Vast potential exists for the development of novel, engineered platforms that manipulate biology for the production of programmed advanced materials. Such systems would possess the autonomous, adaptive, and self‐healing characteristics of living organisms, but would be engineered with the goal of assembling bulk materials with designer physicochemical or mechanical properties, across multiple length scales.

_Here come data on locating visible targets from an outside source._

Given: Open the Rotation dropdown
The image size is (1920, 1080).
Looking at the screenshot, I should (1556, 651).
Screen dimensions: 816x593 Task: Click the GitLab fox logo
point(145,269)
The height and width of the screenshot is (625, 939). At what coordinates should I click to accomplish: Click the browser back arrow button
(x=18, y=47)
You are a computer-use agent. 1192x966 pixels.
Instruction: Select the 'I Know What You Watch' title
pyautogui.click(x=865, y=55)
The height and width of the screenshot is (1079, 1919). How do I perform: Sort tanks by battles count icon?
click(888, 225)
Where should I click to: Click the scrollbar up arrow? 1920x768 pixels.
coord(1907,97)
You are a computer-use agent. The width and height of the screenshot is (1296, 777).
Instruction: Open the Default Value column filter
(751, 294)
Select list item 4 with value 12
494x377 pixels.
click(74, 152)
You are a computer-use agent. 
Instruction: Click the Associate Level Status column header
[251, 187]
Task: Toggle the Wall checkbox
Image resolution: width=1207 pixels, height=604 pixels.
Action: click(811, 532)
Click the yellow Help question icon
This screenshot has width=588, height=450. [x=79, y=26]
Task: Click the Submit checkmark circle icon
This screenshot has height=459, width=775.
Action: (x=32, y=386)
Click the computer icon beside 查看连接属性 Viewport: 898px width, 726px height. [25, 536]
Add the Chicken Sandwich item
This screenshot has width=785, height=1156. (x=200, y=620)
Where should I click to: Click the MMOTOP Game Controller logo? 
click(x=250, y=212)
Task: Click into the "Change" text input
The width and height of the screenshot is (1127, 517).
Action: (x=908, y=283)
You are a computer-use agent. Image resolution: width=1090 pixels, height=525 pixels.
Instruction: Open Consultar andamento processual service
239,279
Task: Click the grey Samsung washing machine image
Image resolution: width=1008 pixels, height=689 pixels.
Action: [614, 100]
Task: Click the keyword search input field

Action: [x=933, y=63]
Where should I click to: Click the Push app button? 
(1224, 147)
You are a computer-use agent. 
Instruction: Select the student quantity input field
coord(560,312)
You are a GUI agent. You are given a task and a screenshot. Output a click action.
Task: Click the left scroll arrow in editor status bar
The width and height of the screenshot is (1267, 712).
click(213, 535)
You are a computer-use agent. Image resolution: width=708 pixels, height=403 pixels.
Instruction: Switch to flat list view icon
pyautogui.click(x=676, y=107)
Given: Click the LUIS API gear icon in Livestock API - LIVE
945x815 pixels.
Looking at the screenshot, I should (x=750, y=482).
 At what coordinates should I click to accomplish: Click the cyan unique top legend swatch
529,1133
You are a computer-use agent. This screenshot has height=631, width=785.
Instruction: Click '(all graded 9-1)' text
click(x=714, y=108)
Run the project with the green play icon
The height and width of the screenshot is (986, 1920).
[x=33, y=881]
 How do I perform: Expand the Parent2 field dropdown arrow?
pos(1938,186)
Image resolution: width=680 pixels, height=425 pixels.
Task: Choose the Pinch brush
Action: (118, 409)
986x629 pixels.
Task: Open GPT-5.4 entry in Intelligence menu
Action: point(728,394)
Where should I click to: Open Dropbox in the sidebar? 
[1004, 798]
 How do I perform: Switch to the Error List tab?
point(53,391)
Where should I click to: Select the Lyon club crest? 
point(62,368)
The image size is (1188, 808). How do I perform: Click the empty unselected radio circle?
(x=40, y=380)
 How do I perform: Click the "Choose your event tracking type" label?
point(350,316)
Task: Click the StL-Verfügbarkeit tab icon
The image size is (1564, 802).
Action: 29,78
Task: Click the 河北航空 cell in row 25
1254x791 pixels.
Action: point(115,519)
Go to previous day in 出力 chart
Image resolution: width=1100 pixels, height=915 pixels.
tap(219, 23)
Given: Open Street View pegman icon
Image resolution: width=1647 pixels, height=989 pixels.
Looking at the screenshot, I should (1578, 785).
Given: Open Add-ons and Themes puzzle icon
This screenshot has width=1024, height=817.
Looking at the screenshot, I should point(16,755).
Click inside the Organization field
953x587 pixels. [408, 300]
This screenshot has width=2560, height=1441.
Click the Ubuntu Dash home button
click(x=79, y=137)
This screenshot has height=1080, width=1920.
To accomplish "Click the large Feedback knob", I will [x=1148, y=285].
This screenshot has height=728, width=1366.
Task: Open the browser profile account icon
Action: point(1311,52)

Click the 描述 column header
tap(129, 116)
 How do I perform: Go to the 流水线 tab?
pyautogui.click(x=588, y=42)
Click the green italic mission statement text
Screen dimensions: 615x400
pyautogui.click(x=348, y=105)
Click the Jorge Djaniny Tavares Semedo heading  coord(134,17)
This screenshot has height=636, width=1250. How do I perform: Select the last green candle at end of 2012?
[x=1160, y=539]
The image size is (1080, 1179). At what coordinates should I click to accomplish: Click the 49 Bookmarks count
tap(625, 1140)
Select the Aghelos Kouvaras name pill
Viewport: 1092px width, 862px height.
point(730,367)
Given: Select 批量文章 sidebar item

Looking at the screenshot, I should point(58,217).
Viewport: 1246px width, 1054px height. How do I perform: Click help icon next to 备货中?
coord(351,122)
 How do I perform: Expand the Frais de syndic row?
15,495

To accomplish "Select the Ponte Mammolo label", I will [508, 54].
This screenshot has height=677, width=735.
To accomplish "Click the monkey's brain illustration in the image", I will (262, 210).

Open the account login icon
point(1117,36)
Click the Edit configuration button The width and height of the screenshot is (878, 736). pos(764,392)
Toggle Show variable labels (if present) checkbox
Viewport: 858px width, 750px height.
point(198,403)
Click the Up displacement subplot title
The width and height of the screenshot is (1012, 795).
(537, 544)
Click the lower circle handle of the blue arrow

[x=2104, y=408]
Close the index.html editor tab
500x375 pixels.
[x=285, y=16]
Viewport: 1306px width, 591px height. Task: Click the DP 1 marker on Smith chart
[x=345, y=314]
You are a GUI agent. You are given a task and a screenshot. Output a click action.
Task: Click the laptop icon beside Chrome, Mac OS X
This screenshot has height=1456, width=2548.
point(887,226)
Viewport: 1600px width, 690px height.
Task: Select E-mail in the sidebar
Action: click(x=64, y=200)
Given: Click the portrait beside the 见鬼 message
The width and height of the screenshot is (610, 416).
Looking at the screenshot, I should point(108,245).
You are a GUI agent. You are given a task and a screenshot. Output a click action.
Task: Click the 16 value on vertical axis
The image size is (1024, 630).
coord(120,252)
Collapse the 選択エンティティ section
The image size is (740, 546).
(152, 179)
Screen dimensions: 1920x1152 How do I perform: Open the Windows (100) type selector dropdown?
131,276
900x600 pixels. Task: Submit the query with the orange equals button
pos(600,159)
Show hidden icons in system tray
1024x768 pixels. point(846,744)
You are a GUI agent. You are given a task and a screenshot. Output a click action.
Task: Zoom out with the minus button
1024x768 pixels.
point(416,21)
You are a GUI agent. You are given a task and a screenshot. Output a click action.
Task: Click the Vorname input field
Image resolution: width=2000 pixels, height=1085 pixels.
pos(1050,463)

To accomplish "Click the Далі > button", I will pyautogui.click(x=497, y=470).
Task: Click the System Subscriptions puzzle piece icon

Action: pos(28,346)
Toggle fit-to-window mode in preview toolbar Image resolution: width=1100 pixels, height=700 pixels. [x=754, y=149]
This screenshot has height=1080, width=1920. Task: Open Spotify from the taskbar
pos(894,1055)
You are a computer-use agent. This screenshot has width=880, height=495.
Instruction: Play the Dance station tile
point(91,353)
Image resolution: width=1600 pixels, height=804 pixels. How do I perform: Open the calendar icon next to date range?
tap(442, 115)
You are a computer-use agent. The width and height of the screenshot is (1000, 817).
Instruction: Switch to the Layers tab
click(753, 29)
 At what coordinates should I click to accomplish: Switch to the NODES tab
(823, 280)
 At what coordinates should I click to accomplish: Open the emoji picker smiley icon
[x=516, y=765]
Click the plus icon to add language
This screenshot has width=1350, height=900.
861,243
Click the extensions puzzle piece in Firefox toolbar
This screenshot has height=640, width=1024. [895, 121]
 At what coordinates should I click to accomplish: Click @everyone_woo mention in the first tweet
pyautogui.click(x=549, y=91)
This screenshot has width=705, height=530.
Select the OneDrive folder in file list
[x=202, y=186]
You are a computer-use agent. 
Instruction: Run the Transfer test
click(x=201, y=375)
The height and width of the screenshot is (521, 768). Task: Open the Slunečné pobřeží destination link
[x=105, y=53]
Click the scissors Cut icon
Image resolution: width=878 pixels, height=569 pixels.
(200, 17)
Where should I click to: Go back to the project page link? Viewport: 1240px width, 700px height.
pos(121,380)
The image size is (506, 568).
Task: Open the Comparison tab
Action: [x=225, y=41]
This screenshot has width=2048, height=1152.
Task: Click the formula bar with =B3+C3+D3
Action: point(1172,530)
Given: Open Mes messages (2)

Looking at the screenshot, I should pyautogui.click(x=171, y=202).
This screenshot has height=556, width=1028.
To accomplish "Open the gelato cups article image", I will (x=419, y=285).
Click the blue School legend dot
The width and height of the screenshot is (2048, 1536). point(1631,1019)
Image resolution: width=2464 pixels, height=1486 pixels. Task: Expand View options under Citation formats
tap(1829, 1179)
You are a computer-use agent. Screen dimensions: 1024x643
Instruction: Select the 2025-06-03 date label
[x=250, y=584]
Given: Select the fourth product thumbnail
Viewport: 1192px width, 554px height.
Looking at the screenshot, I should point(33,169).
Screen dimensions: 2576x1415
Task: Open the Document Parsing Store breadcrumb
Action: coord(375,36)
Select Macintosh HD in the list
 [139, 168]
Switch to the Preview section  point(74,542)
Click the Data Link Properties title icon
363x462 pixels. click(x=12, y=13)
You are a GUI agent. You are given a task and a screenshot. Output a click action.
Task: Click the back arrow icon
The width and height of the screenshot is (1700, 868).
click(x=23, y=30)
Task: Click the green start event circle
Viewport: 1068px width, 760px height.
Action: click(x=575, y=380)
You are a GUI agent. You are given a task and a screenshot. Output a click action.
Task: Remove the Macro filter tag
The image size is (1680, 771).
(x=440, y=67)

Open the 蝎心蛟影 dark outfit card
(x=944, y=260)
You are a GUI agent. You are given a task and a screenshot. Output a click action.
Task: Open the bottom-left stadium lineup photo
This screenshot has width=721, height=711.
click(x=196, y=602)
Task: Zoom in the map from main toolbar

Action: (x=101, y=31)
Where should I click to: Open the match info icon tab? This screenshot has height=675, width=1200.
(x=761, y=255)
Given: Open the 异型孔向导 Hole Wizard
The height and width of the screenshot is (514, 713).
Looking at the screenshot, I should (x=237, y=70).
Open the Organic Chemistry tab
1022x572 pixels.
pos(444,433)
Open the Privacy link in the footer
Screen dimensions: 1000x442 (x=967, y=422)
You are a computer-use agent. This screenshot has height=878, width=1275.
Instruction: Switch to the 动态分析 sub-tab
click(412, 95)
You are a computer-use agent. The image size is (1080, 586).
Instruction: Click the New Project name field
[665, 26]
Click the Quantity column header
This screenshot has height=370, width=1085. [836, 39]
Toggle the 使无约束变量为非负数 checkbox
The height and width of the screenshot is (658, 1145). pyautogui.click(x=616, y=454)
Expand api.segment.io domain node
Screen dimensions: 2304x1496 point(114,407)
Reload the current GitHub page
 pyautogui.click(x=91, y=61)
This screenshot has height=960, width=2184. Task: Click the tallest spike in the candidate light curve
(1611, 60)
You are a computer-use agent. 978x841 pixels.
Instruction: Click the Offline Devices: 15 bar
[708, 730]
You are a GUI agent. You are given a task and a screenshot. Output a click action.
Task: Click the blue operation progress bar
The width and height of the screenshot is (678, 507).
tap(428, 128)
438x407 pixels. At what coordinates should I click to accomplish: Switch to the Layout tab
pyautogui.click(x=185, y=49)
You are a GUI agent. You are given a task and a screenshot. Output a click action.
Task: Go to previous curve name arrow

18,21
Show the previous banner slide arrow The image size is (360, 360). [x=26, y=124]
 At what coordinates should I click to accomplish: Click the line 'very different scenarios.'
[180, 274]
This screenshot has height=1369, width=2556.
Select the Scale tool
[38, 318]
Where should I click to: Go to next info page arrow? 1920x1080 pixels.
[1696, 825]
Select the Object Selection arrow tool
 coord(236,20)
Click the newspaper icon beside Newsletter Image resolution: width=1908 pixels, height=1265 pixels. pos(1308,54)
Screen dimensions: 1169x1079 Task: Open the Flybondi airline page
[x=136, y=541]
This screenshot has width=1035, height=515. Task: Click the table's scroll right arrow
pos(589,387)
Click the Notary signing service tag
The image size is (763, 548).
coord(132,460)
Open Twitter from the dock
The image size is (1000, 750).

The Engineered Living Materials (ELM) program seeks to revolutionize military logistics and construction in remote, austere, high-risk, and/or post-disaster environments by developing living biomaterials that combine the structural properties of traditional building materials with attributes of living systems, including the ability to rapidly grow in situ, self-repair, and adapt to the environment. Living materials could solve existing challenges associated with the construction and maintenance of built environments, and introduce new capabilities to craft smart infrastructure that dynamically responds to its surroundings. Advances under the ELM program could also improve methods for manufacture and maintenance of military systems such as tanks, planes, and ships. ELM specifically aims to develop design tools and methods that enable the engineering of structural features into cellular systems that function as living materials, thereby opening up a new design space for building technology. The program aims to validate these new methods through the production of living materials that can reproduce, self-organize, and self-heal. Such engineered living materials would also have the ability to respond to their environment in designed ways, self-repairing in response to physical or other stresses, or detecting the presence of specific stimuli such as hazardous compounds.